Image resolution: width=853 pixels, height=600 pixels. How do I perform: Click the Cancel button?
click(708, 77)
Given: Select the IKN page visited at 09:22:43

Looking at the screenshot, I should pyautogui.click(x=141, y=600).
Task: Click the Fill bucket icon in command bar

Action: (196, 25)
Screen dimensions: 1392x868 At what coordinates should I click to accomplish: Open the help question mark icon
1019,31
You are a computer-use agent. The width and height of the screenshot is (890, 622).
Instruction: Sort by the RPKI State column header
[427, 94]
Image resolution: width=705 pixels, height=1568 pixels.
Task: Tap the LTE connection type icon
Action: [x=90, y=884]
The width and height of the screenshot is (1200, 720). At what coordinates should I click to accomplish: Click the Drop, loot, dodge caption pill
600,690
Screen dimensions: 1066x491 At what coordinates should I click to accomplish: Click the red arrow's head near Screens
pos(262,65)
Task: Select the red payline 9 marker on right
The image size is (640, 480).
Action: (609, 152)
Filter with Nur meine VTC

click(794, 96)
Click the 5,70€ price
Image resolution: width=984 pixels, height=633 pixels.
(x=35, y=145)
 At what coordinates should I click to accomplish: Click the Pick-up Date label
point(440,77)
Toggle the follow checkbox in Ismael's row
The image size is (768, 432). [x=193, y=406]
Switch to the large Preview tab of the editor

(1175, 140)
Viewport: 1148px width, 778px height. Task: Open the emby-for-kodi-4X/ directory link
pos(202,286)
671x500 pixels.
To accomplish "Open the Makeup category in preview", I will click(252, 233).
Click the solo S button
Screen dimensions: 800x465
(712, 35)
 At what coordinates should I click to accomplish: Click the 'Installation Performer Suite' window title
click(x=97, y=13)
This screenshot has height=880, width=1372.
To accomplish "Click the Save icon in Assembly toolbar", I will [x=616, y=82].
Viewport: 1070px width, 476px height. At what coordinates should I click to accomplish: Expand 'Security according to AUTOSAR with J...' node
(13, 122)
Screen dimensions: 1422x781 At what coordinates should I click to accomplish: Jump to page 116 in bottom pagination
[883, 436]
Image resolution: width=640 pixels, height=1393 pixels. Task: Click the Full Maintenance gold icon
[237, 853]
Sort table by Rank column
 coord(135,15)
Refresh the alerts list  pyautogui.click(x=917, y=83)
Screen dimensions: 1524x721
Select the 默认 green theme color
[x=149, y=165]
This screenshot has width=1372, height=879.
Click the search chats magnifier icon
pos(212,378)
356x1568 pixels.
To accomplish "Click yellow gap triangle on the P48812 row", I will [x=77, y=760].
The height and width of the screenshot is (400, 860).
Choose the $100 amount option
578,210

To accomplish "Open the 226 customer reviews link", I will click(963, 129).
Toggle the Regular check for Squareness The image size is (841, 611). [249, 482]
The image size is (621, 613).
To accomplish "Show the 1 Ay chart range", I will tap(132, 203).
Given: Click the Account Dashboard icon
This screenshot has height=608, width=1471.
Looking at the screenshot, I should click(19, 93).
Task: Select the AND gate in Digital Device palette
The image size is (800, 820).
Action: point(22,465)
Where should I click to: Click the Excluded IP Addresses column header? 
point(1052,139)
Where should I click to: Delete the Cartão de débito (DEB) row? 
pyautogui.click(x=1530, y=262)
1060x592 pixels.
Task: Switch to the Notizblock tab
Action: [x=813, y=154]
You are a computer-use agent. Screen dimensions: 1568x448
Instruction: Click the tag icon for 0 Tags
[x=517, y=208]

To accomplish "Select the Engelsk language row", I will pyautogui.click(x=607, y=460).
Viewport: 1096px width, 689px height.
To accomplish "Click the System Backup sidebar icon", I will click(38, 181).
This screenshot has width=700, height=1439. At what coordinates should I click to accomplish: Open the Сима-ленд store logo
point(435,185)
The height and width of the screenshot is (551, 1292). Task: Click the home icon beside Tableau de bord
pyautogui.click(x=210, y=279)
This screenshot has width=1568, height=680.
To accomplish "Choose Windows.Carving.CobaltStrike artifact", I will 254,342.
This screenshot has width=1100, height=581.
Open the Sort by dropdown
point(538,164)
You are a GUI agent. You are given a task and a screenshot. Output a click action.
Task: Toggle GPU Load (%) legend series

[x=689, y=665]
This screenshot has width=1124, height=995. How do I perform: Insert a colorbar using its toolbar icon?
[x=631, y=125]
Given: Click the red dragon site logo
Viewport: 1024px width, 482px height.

→ Your objective
Could you write out the full data verbatim?

→ Task answer
Image resolution: width=853 pixels, height=600 pixels. How do I perform: Click the Cancel button?
click(708, 77)
Given: Select the IKN page visited at 09:22:43

Looking at the screenshot, I should pyautogui.click(x=141, y=600).
Task: Click the Fill bucket icon in command bar

Action: (196, 25)
Screen dimensions: 1392x868 At what coordinates should I click to accomplish: Open the help question mark icon
1019,31
You are a computer-use agent. The width and height of the screenshot is (890, 622).
Instruction: Sort by the RPKI State column header
[427, 94]
Image resolution: width=705 pixels, height=1568 pixels.
Task: Tap the LTE connection type icon
Action: [x=90, y=884]
The width and height of the screenshot is (1200, 720). At what coordinates should I click to accomplish: Click the Drop, loot, dodge caption pill
600,690
Screen dimensions: 1066x491 At what coordinates should I click to accomplish: Click the red arrow's head near Screens
pos(262,65)
Task: Select the red payline 9 marker on right
The image size is (640, 480).
Action: (609, 152)
Filter with Nur meine VTC

click(794, 96)
Click the 5,70€ price
Image resolution: width=984 pixels, height=633 pixels.
(x=35, y=145)
 At what coordinates should I click to accomplish: Click the Pick-up Date label
point(440,77)
Toggle the follow checkbox in Ismael's row
The image size is (768, 432). [x=193, y=406]
Switch to the large Preview tab of the editor

(1175, 140)
Viewport: 1148px width, 778px height. Task: Open the emby-for-kodi-4X/ directory link
pos(202,286)
671x500 pixels.
To accomplish "Open the Makeup category in preview", I will click(252, 233).
Click the solo S button
Screen dimensions: 800x465
(712, 35)
 At what coordinates should I click to accomplish: Click the 'Installation Performer Suite' window title
click(x=97, y=13)
This screenshot has height=880, width=1372.
To accomplish "Click the Save icon in Assembly toolbar", I will [x=616, y=82].
Viewport: 1070px width, 476px height. At what coordinates should I click to accomplish: Expand 'Security according to AUTOSAR with J...' node
(13, 122)
Screen dimensions: 1422x781 At what coordinates should I click to accomplish: Jump to page 116 in bottom pagination
[883, 436]
Image resolution: width=640 pixels, height=1393 pixels. Task: Click the Full Maintenance gold icon
[237, 853]
Sort table by Rank column
 coord(135,15)
Refresh the alerts list  pyautogui.click(x=917, y=83)
Screen dimensions: 1524x721
Select the 默认 green theme color
[x=149, y=165]
This screenshot has width=1372, height=879.
Click the search chats magnifier icon
pos(212,378)
356x1568 pixels.
To accomplish "Click yellow gap triangle on the P48812 row", I will [x=77, y=760].
The height and width of the screenshot is (400, 860).
Choose the $100 amount option
578,210

To accomplish "Open the 226 customer reviews link", I will click(963, 129).
Toggle the Regular check for Squareness The image size is (841, 611). [249, 482]
The image size is (621, 613).
To accomplish "Show the 1 Ay chart range", I will tap(132, 203).
Given: Click the Account Dashboard icon
This screenshot has height=608, width=1471.
Looking at the screenshot, I should click(19, 93).
Task: Select the AND gate in Digital Device palette
The image size is (800, 820).
Action: point(22,465)
Where should I click to: Click the Excluded IP Addresses column header? 
point(1052,139)
Where should I click to: Delete the Cartão de débito (DEB) row? 
pyautogui.click(x=1530, y=262)
1060x592 pixels.
Task: Switch to the Notizblock tab
Action: [x=813, y=154]
You are a computer-use agent. Screen dimensions: 1568x448
Instruction: Click the tag icon for 0 Tags
[x=517, y=208]

To accomplish "Select the Engelsk language row", I will pyautogui.click(x=607, y=460).
Viewport: 1096px width, 689px height.
To accomplish "Click the System Backup sidebar icon", I will click(38, 181).
This screenshot has width=700, height=1439. At what coordinates should I click to accomplish: Open the Сима-ленд store logo
point(435,185)
The height and width of the screenshot is (551, 1292). Task: Click the home icon beside Tableau de bord
pyautogui.click(x=210, y=279)
This screenshot has width=1568, height=680.
To accomplish "Choose Windows.Carving.CobaltStrike artifact", I will 254,342.
This screenshot has width=1100, height=581.
Open the Sort by dropdown
point(538,164)
You are a GUI agent. You are given a task and a screenshot. Output a click action.
Task: Toggle GPU Load (%) legend series

[x=689, y=665]
This screenshot has width=1124, height=995. How do I perform: Insert a colorbar using its toolbar icon?
[x=631, y=125]
Given: Click the red dragon site logo
Viewport: 1024px width, 482px height.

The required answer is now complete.